* What is required:
From the entries below, please output exactly the lines starting at the one containing "Image resolution: width=1204" and ending at the one containing "Image resolution: width=720 pixels, height=1142", both included.

----------------

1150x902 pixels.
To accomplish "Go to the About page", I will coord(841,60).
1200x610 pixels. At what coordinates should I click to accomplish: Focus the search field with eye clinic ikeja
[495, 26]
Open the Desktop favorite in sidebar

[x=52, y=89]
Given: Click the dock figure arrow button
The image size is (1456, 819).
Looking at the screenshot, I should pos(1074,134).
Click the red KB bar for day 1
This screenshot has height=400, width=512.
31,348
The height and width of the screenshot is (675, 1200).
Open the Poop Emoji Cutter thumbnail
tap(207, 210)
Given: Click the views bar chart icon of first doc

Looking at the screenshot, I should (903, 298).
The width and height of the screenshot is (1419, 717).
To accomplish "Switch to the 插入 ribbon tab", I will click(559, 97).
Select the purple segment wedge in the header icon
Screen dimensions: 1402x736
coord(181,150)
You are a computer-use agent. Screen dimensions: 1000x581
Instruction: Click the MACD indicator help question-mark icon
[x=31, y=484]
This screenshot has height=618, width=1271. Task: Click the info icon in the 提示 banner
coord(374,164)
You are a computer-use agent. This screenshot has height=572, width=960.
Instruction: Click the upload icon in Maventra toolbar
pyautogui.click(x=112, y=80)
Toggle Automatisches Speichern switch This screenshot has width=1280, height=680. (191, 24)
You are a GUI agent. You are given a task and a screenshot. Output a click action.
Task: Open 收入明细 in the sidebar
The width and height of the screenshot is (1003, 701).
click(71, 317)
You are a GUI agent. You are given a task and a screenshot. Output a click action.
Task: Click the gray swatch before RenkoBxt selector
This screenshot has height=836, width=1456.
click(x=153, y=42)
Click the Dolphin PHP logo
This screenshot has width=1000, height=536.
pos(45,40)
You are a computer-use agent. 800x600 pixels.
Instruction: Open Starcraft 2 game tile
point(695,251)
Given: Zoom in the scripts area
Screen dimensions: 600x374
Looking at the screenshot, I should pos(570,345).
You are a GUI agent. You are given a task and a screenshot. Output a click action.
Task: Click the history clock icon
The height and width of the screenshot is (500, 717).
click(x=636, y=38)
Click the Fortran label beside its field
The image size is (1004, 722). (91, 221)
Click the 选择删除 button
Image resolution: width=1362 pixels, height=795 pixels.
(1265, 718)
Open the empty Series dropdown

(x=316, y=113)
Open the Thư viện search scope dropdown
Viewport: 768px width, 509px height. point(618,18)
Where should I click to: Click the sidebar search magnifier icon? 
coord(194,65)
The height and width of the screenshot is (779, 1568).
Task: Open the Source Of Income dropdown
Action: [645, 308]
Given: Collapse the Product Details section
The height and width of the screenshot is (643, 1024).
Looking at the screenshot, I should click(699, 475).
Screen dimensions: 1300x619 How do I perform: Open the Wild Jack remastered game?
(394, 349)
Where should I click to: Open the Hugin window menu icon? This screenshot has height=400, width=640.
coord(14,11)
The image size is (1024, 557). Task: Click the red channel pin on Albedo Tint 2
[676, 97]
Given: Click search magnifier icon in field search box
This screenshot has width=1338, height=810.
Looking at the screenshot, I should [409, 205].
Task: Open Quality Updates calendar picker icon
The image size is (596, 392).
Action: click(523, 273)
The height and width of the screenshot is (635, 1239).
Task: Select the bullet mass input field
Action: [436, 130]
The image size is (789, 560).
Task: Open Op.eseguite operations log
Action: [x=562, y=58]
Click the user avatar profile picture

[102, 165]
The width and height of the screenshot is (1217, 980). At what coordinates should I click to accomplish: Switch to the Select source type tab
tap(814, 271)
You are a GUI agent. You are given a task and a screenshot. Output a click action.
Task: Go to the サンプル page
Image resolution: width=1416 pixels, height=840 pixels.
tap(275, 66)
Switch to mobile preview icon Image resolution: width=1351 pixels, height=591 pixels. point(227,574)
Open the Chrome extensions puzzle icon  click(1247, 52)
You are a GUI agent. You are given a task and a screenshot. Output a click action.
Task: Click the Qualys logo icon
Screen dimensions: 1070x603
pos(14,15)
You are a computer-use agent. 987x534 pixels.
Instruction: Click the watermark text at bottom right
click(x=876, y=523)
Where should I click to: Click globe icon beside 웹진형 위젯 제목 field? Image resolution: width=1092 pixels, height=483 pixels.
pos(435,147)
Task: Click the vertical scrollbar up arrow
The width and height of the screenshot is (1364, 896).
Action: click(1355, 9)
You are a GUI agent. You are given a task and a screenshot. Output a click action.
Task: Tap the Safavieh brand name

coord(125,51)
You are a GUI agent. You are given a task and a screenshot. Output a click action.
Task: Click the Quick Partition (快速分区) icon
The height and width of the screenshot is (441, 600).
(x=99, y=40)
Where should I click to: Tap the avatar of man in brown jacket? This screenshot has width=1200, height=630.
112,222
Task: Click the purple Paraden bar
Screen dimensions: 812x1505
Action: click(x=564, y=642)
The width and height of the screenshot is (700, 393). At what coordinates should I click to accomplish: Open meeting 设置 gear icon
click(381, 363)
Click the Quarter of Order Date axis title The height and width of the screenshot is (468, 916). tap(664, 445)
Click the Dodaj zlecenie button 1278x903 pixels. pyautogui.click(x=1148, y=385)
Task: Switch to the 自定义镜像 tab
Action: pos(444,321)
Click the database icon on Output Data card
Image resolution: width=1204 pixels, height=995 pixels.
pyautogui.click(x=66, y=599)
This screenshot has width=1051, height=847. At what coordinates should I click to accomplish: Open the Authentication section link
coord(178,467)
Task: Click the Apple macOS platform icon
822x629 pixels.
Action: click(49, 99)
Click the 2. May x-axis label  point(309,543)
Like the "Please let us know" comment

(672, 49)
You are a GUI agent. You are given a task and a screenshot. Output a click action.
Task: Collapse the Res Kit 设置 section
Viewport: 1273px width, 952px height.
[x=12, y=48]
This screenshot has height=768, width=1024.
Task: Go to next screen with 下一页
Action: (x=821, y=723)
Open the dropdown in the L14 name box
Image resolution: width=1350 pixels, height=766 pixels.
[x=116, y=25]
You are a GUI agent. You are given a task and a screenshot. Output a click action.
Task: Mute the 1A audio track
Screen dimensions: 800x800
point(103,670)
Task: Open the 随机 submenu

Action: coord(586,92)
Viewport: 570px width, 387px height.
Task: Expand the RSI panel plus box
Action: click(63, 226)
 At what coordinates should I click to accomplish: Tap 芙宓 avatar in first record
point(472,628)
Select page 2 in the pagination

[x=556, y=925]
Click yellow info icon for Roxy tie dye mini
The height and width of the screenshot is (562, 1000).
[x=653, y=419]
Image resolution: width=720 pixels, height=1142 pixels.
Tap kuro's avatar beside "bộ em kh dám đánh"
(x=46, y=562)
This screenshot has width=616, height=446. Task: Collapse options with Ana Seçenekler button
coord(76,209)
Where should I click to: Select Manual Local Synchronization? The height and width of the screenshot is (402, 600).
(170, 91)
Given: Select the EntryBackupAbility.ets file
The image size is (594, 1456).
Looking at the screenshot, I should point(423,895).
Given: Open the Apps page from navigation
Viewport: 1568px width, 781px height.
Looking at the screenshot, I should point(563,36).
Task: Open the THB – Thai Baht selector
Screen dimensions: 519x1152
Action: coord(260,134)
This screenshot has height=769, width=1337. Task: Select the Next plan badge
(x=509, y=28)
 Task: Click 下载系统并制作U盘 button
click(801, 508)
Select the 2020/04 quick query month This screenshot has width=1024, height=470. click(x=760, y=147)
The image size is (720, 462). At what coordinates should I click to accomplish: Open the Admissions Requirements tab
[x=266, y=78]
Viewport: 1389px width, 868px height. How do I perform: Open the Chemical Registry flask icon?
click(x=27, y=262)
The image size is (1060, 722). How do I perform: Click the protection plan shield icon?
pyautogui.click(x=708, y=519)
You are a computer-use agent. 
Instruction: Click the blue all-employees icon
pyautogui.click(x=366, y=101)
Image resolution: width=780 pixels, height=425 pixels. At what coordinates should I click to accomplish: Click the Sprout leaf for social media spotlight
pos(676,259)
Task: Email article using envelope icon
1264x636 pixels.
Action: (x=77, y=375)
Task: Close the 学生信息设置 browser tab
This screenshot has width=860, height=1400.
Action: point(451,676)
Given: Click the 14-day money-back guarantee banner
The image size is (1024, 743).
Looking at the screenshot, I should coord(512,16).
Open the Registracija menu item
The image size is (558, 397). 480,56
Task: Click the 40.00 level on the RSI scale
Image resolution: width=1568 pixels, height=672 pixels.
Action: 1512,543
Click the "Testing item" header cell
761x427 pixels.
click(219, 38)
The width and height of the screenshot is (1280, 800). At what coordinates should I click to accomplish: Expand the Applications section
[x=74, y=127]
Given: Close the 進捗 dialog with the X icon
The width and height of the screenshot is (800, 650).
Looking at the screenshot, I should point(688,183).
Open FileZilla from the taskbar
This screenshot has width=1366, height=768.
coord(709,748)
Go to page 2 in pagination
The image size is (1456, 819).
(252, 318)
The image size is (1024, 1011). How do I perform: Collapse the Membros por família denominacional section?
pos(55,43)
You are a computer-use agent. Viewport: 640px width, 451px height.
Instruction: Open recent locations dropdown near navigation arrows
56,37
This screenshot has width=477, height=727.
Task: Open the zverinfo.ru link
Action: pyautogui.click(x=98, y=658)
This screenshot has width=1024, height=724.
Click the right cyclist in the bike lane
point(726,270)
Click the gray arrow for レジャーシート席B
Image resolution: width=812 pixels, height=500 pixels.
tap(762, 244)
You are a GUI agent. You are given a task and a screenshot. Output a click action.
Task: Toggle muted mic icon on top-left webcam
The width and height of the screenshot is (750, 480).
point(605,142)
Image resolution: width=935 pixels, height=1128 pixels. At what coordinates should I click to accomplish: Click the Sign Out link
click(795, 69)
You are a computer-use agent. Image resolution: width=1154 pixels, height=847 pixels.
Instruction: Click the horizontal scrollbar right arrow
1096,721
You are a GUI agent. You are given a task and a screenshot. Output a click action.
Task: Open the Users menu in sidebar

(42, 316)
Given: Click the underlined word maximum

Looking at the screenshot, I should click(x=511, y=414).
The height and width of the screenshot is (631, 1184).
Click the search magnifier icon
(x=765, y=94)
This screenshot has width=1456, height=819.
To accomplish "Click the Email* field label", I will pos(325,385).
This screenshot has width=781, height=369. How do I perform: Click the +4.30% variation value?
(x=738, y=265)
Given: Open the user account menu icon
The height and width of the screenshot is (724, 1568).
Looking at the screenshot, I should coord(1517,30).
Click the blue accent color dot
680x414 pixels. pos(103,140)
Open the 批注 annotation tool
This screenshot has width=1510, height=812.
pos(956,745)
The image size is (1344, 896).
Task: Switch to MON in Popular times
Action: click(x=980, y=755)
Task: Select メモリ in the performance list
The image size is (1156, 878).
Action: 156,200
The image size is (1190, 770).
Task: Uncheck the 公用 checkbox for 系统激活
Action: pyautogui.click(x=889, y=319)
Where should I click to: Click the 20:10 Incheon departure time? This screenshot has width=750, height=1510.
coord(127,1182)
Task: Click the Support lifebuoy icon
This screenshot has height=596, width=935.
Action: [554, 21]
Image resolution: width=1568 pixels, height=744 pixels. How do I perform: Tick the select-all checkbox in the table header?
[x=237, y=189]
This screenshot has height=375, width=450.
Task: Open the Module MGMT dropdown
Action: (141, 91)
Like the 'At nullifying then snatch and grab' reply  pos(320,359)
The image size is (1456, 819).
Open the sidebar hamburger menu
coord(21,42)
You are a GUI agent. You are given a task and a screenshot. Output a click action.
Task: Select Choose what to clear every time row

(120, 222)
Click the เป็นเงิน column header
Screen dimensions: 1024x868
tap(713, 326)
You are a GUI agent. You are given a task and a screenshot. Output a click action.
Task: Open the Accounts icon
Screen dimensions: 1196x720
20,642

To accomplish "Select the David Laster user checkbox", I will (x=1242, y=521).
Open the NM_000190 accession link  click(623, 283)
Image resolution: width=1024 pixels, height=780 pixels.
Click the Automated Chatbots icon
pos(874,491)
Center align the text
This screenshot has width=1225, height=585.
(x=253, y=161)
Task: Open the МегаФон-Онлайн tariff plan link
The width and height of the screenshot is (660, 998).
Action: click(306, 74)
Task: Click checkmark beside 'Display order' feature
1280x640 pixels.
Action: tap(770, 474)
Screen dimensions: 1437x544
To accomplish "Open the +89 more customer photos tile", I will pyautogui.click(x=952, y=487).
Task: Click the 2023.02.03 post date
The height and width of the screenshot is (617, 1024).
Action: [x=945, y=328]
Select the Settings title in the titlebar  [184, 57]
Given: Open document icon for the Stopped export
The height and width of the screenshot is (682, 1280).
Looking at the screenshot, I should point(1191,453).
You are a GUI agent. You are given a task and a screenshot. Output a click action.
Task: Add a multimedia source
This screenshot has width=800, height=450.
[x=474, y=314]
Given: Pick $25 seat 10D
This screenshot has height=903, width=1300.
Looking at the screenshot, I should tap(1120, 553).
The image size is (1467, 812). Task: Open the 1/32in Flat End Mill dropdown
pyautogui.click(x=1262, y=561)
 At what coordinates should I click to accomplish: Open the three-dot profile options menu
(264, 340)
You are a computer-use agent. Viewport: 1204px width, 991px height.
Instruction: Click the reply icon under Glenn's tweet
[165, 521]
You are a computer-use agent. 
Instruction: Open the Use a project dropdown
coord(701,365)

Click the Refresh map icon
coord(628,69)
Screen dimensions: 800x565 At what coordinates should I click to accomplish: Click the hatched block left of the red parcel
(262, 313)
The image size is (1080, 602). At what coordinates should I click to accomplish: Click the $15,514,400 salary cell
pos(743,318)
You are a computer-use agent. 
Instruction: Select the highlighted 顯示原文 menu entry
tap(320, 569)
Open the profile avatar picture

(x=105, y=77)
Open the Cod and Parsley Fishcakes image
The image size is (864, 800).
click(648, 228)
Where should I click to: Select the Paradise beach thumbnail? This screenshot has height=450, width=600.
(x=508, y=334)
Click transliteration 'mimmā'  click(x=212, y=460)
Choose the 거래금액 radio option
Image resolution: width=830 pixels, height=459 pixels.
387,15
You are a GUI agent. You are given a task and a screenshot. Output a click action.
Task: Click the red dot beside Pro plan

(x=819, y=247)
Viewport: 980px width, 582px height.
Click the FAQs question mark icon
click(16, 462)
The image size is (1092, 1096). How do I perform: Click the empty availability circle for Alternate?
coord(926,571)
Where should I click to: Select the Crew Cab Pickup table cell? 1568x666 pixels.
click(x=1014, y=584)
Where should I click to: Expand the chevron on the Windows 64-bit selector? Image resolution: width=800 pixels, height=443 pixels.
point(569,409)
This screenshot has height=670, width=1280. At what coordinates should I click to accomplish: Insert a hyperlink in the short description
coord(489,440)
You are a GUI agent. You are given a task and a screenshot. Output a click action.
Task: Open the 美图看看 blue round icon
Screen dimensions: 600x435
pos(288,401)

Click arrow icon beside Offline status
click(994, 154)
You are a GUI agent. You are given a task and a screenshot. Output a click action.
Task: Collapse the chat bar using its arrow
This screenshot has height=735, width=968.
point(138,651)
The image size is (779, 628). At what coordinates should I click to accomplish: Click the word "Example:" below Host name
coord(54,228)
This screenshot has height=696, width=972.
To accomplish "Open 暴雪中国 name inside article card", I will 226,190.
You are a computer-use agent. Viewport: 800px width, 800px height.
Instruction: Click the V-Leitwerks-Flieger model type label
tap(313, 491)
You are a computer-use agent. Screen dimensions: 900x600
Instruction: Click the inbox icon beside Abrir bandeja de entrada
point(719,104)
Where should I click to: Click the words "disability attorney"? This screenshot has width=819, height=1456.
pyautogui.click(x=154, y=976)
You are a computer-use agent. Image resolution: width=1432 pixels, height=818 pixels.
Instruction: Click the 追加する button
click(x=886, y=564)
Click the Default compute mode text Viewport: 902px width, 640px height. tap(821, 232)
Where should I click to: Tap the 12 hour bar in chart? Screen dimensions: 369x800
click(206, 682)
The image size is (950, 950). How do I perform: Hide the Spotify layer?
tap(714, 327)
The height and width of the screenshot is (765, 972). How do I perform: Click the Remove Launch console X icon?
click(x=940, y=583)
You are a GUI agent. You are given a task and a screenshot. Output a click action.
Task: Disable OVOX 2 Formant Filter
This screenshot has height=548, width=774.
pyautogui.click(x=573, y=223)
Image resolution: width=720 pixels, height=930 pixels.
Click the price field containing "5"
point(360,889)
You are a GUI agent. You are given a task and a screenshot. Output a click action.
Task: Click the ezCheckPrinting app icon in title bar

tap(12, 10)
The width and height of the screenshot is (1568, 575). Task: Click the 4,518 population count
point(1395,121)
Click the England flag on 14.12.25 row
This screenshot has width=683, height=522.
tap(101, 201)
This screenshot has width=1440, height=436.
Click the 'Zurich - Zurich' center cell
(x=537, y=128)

----------------

* Exercise response:
Image resolution: width=1204 pixels, height=995 pixels.
pyautogui.click(x=66, y=599)
This screenshot has width=1051, height=847. At what coordinates should I click to accomplish: Open the Authentication section link
coord(178,467)
Task: Click the Apple macOS platform icon
822x629 pixels.
Action: click(49, 99)
Click the 2. May x-axis label  point(309,543)
Like the "Please let us know" comment

(672, 49)
You are a GUI agent. You are given a task and a screenshot. Output a click action.
Task: Collapse the Res Kit 设置 section
Viewport: 1273px width, 952px height.
[x=12, y=48]
This screenshot has height=768, width=1024.
Task: Go to next screen with 下一页
Action: (x=821, y=723)
Open the dropdown in the L14 name box
Image resolution: width=1350 pixels, height=766 pixels.
[x=116, y=25]
You are a GUI agent. You are given a task and a screenshot. Output a click action.
Task: Mute the 1A audio track
Screen dimensions: 800x800
point(103,670)
Task: Open the 随机 submenu

Action: coord(586,92)
Viewport: 570px width, 387px height.
Task: Expand the RSI panel plus box
Action: click(63, 226)
 At what coordinates should I click to accomplish: Tap 芙宓 avatar in first record
point(472,628)
Select page 2 in the pagination

[x=556, y=925]
Click yellow info icon for Roxy tie dye mini
The height and width of the screenshot is (562, 1000).
[x=653, y=419]
Image resolution: width=720 pixels, height=1142 pixels.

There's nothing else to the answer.